Excerpts from a dataset
⁂

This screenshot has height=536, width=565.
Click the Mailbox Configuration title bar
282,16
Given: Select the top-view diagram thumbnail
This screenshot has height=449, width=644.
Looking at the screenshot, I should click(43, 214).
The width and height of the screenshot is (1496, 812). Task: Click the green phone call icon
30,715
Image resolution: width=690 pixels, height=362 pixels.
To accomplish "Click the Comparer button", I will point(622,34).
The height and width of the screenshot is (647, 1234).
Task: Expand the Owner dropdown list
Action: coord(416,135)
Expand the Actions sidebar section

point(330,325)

⁂

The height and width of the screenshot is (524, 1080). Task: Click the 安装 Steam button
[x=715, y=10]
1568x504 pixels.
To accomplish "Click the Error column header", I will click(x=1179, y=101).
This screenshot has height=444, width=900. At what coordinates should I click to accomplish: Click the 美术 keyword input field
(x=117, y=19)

⁂

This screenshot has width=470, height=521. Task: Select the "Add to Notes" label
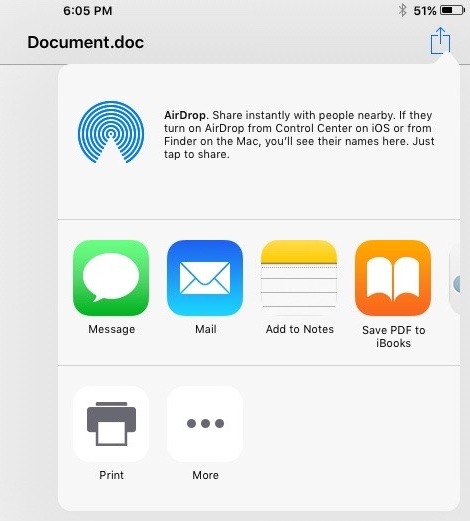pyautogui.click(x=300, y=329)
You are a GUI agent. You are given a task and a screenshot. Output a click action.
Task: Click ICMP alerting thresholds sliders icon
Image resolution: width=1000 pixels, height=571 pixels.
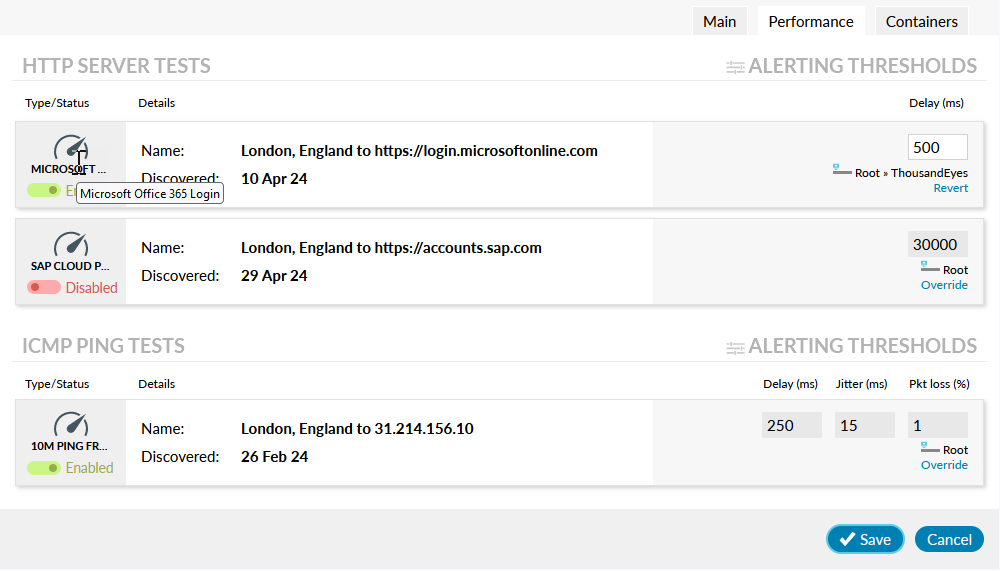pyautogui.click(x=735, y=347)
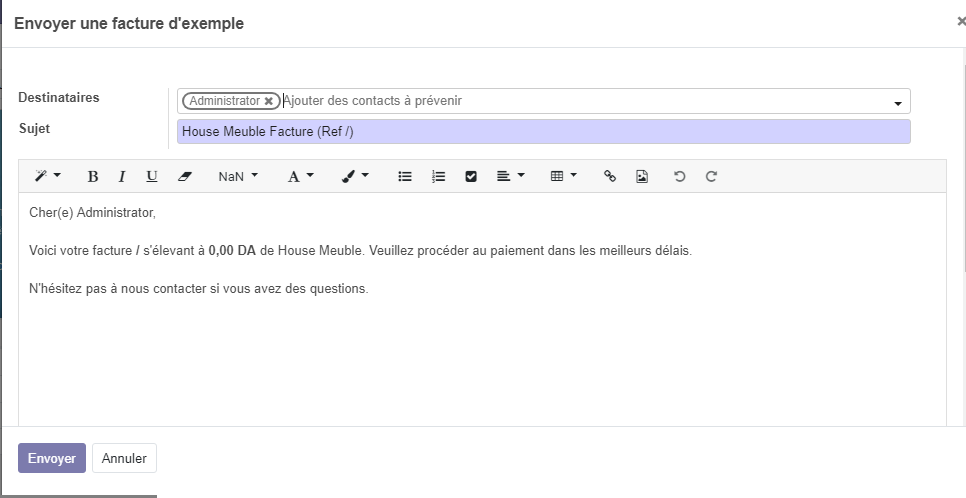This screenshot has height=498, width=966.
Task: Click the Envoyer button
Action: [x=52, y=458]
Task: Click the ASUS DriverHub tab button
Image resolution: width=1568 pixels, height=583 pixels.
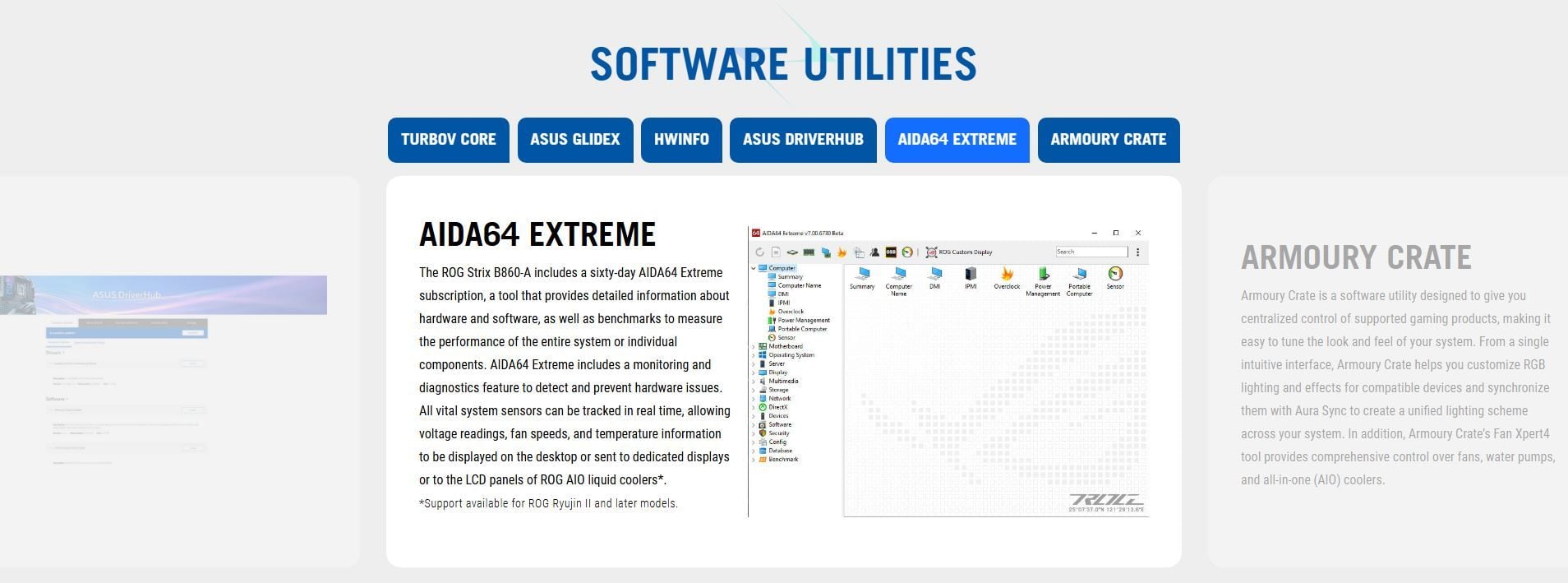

⁂

Work item:
Nothing except the lines from the one containing "This screenshot has width=470, height=521." through the one containing "Image resolution: width=1568" should appear in the answer, exactly as above and without pictures.

Exercise output:
This screenshot has width=470, height=521. Task: Select the "Add to Notes" label
pyautogui.click(x=300, y=329)
You are a GUI agent. You are given a task and a screenshot. Output a click action.
Task: Click ICMP alerting thresholds sliders icon
Image resolution: width=1000 pixels, height=571 pixels.
pyautogui.click(x=735, y=347)
This screenshot has height=498, width=966.
Task: Click the Envoyer button
Action: [x=52, y=458]
Task: Click the ASUS DriverHub tab button
Image resolution: width=1568 pixels, height=583 pixels.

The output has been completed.